Extrait:
-*-*-

Gestion De L’eau Et SouverainetÉ Alimentaire

Le Forum Mondial de l’Eau se tient cette fois ci au Sénégal du 21 au 26 mars courant. Cet évènement est le plus grand rassemblement des différents acteurs du secteur de l’eau dans le monde. L’évènement est d’importance, et il convient par conséquent de saluer les initiateurs qui ont décidé de tenir cette rencontre, pour une première, en Afrique subsaharienne. Le discours d’ouverture du Président du Conseil Mondial de l’Eau, M. Loïc Fauchon, nous a paru désabusé voire empreint de lassitude. Les prévisions sont inquiétantes en effet.

Selon le World Resources Institute (Institut des ressources mondiales, spécialisé dans les questions environnementales), 14 mégalopoles du monde sur 20 font face à une pénurie d’eau ou sont en situation de sécheresse.

 En outre, en 2030, près de 40% de la population mondiale vivra dans une zone de stress hydrique élevé (situation où la demande en eau est supérieure à l’offre). La thématique de ce sommet se rapporte à 4 préoccupations majeures, à savoir la sécurisation de la ressource en eau, le droit à l’eau, la mobilisation des ressources financières pour la mise à disposition des usagers du liquide précieux, et la diplomatie indispensable à l’extinction des conflits autour des bassins, liés à la rareté de la ressource.

-*-*-

Données:
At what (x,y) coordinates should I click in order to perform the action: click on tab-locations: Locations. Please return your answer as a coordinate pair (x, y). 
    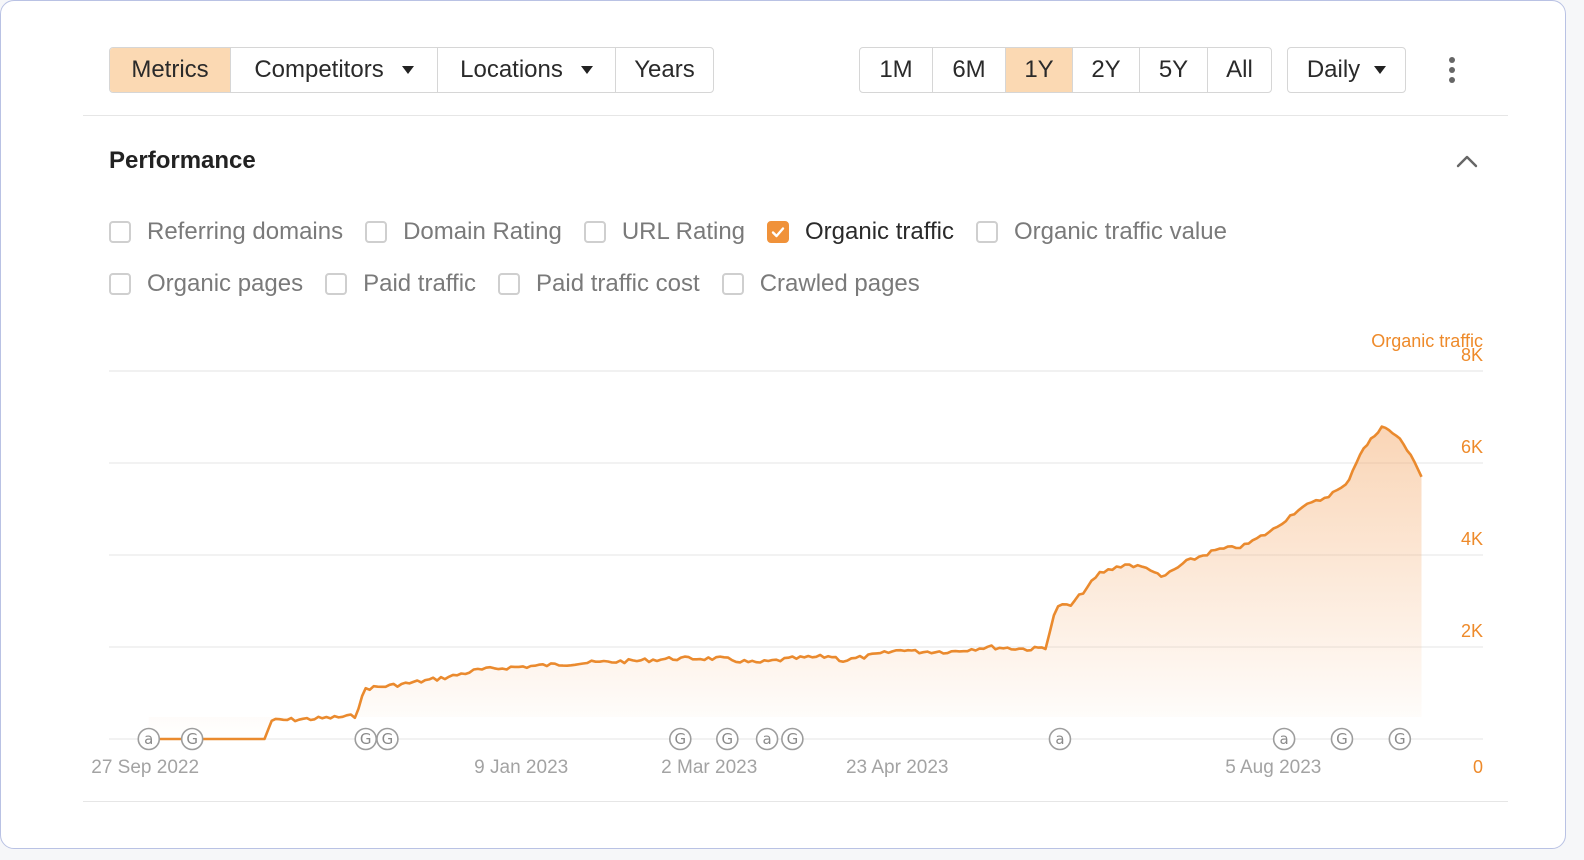
    Looking at the image, I should click on (527, 70).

-*-*-

Liste des activités:
1. Énumérez les quatre préoccupations majeures auxquelles se rapporte la thématique du sommet selon l'extrait.
2. D'après l'extrait, combien de mégalopoles sur 20 font face à une pénurie d'eau ou sont en situation de sécheresse ?
3. Recopiez le passage de l'extrait compris entre "Le Forum Mondial" et "inquiétantes en effet.", inclus, en remplaçant "rencontre" par "réunion".
La liste provient d'une autre source que l'extrait.

Réponses:
1.
- la sécurisation de la ressource en eau
- le droit à l'eau
- la mobilisation des ressources financières pour la mise à disposition des usagers du liquide précieux
- la diplomatie indispensable à l'extinction des conflits autour des bassins, liés à la rareté de la ressource

2. 14 mégalopoles sur 20.

3.
Le Forum Mondial de l’Eau se tient cette fois ci au Sénégal du 21 au 26 mars courant. Cet évènement est le plus grand rassemblement des différents acteurs du secteur de l’eau dans le monde. L’évènement est d’importance, et il convient par conséquent de saluer les initiateurs qui ont décidé de tenir cette réunion, pour une première, en Afrique subsaharienne. Le discours d’ouverture du Président du Conseil Mondial de l’Eau, M. Loïc Fauchon, nous a paru désabusé voire empreint de lassitude. Les prévisions sont inquiétantes en effet.